▸ **Excerpt**:
Not just rare and potentially lethal genetic disorder sick, but actually showing signs of illness. My poor little girl has run a fever all day, is listless and sleepy, and just vomited up her dinner for the first time. Eyes are goopy and runny. Blood work shows signs of infection - increased white count and elevated CRP. In a bonus, elevated liver enzymes and biliary sludge. (I find biliary sludge to be a odd medical terms - sounds more like the name of a garage band).
Little Miss Harper spent the day snoozing on mommy.
Poor sick bean |
Hat courtesy of our new neighbors |
We will hopefully have our meeting with Dr. Porter at NIH this week. At this point, it's feeling a little anti-climactic, since we'll likely also be meeting with folks from hospice. But at the least, Lou and I need to get the wheels rolling to make sure we're tested for the mutation we're carrying. And the good doctor might give us an indication of how much time we have with our little girl.

▸ **Using the information**:
**A)** From the post about Harper above, extract the passage starting with "Poor sick bean" and going on through "our little girl.".
**B)** Decide whether each statement below agrees with the post about Harper above, answering yes or no and quoting the words of the post that settle it.
(i) Harper's blood work showed an increased white count.
(ii) The meeting with Dr. Porter at NIH has already taken place.
(iii) Harper spent the day snoozing on her daddy.
**C)** Answer these questions using the post about Harper above.
(i) Who provided Harper's hat?
(ii) Besides Dr. Porter, whom does the writer expect to meet with?
(iii) What does the writer say "biliary sludge" sounds like?

▸ **Information supplied**:
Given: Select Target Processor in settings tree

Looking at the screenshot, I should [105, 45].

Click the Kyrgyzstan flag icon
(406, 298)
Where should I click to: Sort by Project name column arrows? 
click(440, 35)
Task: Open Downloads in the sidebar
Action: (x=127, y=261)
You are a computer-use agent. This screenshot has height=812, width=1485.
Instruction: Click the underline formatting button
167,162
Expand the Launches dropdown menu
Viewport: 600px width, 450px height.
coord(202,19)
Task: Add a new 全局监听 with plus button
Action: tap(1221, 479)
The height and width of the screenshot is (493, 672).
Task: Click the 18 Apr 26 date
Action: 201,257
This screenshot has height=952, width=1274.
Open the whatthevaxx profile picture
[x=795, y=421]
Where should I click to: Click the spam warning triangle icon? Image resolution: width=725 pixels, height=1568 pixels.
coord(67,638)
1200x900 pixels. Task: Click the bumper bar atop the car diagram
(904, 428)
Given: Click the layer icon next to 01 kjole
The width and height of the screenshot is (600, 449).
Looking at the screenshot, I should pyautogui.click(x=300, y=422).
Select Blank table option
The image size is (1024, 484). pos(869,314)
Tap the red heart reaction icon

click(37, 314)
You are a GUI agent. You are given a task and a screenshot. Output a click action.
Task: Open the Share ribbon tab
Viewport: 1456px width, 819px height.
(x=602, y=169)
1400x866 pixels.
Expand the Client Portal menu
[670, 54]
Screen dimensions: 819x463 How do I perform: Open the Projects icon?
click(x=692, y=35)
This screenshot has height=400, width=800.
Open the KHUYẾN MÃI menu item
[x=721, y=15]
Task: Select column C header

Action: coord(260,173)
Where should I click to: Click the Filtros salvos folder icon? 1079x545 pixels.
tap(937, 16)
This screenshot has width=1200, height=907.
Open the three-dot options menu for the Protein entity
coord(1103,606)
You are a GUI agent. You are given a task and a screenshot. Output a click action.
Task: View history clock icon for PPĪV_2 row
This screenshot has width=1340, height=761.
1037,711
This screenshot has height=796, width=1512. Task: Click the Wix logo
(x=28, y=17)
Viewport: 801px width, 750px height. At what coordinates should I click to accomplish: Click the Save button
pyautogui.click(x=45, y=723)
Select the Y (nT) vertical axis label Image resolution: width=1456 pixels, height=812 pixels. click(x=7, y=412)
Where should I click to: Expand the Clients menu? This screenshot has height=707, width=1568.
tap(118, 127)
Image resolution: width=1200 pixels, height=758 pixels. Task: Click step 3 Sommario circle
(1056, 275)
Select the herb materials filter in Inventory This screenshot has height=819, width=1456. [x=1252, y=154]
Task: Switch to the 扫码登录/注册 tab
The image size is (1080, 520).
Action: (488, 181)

▸ **Solutions to the exercise**:
**A)**
Poor sick bean |
Hat courtesy of our new neighbors |
We will hopefully have our meeting with Dr. Porter at NIH this week. At this point, it's feeling a little anti-climactic, since we'll likely also be meeting with folks from hospice. But at the least, Lou and I need to get the wheels rolling to make sure we're tested for the mutation we're carrying. And the good doctor might give us an indication of how much time we have with our little girl.

**B)**
(i) Yes: "Blood work shows signs of infection - increased white count and elevated CRP."
(ii) No: "We will hopefully have our meeting with Dr. Porter at NIH this week."
(iii) No: "Little Miss Harper spent the day snoozing on mommy."

**C)**
(i) The family's new neighbors.
(ii) Folks from hospice.
(iii) The name of a garage band.